### DESCRIPTION OF THE TASK
Update every entry below by swapping "How do I perform" for "How can I do", and keep everything else the same.

[Entries for finding text and elements]
------------
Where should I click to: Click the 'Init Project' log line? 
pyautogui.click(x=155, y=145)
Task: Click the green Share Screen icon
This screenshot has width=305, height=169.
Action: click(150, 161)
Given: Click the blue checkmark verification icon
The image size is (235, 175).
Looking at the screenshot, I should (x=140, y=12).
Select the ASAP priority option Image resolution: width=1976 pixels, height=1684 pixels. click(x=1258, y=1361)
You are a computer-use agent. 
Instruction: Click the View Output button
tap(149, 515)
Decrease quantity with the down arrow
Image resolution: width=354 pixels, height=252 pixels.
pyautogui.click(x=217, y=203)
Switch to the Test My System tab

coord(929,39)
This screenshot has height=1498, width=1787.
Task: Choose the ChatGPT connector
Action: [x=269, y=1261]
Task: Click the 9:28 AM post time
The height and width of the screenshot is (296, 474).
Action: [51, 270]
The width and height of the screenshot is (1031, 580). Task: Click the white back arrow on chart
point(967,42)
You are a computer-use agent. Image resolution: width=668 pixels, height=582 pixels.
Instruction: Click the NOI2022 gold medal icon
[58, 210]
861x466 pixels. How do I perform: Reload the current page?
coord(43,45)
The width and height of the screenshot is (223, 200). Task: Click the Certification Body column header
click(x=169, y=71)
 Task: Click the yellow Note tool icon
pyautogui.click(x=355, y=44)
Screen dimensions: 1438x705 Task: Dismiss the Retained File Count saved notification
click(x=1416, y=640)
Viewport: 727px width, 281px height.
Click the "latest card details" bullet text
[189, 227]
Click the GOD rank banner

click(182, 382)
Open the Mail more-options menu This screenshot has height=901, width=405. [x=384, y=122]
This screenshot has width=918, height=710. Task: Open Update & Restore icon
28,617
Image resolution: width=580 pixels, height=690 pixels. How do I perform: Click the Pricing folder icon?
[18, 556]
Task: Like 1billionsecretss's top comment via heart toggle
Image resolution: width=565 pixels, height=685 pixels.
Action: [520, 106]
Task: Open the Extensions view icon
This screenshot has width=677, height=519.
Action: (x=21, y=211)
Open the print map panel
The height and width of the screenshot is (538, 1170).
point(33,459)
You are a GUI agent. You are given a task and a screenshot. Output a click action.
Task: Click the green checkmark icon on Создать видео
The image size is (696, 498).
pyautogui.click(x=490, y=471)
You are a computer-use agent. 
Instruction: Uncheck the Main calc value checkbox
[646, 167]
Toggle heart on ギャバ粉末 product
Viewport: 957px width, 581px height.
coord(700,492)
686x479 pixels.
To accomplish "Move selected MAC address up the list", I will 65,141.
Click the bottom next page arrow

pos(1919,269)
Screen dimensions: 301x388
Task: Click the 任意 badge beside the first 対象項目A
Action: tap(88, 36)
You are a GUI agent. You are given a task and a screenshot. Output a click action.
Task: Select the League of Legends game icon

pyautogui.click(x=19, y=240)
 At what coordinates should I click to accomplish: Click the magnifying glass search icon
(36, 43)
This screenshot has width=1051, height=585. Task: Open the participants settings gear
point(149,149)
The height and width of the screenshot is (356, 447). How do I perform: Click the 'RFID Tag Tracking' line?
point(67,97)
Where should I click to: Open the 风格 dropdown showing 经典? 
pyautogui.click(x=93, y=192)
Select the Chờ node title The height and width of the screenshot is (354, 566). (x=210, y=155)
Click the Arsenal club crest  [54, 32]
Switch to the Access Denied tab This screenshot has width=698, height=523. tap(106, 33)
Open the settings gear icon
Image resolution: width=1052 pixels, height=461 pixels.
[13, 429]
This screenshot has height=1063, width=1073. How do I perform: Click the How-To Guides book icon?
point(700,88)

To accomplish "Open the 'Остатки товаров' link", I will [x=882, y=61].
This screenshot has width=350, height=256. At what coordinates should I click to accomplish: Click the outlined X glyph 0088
------------
### WRITTEN SOLUTION
Where should I click to: Click the 'Init Project' log line? 
pyautogui.click(x=155, y=145)
Task: Click the green Share Screen icon
This screenshot has width=305, height=169.
Action: click(150, 161)
Given: Click the blue checkmark verification icon
The image size is (235, 175).
Looking at the screenshot, I should (x=140, y=12).
Select the ASAP priority option Image resolution: width=1976 pixels, height=1684 pixels. click(x=1258, y=1361)
You are a computer-use agent. 
Instruction: Click the View Output button
tap(149, 515)
Decrease quantity with the down arrow
Image resolution: width=354 pixels, height=252 pixels.
pyautogui.click(x=217, y=203)
Switch to the Test My System tab

coord(929,39)
This screenshot has height=1498, width=1787.
Task: Choose the ChatGPT connector
Action: [x=269, y=1261]
Task: Click the 9:28 AM post time
The height and width of the screenshot is (296, 474).
Action: [51, 270]
The width and height of the screenshot is (1031, 580). Task: Click the white back arrow on chart
point(967,42)
You are a computer-use agent. Image resolution: width=668 pixels, height=582 pixels.
Instruction: Click the NOI2022 gold medal icon
[58, 210]
861x466 pixels. How can I do: Reload the current page?
coord(43,45)
The width and height of the screenshot is (223, 200). Task: Click the Certification Body column header
click(x=169, y=71)
 Task: Click the yellow Note tool icon
pyautogui.click(x=355, y=44)
Screen dimensions: 1438x705 Task: Dismiss the Retained File Count saved notification
click(x=1416, y=640)
Viewport: 727px width, 281px height.
Click the "latest card details" bullet text
[189, 227]
Click the GOD rank banner

click(182, 382)
Open the Mail more-options menu This screenshot has height=901, width=405. [x=384, y=122]
This screenshot has width=918, height=710. Task: Open Update & Restore icon
28,617
Image resolution: width=580 pixels, height=690 pixels. How can I do: Click the Pricing folder icon?
[18, 556]
Task: Like 1billionsecretss's top comment via heart toggle
Image resolution: width=565 pixels, height=685 pixels.
Action: [520, 106]
Task: Open the Extensions view icon
This screenshot has width=677, height=519.
Action: (x=21, y=211)
Open the print map panel
The height and width of the screenshot is (538, 1170).
point(33,459)
You are a GUI agent. You are given a task and a screenshot. Output a click action.
Task: Click the green checkmark icon on Создать видео
The image size is (696, 498).
pyautogui.click(x=490, y=471)
You are a computer-use agent. 
Instruction: Uncheck the Main calc value checkbox
[646, 167]
Toggle heart on ギャバ粉末 product
Viewport: 957px width, 581px height.
coord(700,492)
686x479 pixels.
To accomplish "Move selected MAC address up the list", I will 65,141.
Click the bottom next page arrow

pos(1919,269)
Screen dimensions: 301x388
Task: Click the 任意 badge beside the first 対象項目A
Action: tap(88, 36)
You are a GUI agent. You are given a task and a screenshot. Output a click action.
Task: Select the League of Legends game icon

pyautogui.click(x=19, y=240)
 At what coordinates should I click to accomplish: Click the magnifying glass search icon
(36, 43)
This screenshot has width=1051, height=585. Task: Open the participants settings gear
point(149,149)
The height and width of the screenshot is (356, 447). How can I do: Click the 'RFID Tag Tracking' line?
point(67,97)
Where should I click to: Open the 风格 dropdown showing 经典? 
pyautogui.click(x=93, y=192)
Select the Chờ node title The height and width of the screenshot is (354, 566). (x=210, y=155)
Click the Arsenal club crest  [54, 32]
Switch to the Access Denied tab This screenshot has width=698, height=523. tap(106, 33)
Open the settings gear icon
Image resolution: width=1052 pixels, height=461 pixels.
[13, 429]
This screenshot has height=1063, width=1073. How can I do: Click the How-To Guides book icon?
point(700,88)

To accomplish "Open the 'Остатки товаров' link", I will [x=882, y=61].
This screenshot has width=350, height=256. At what coordinates should I click to accomplish: Click the outlined X glyph 0088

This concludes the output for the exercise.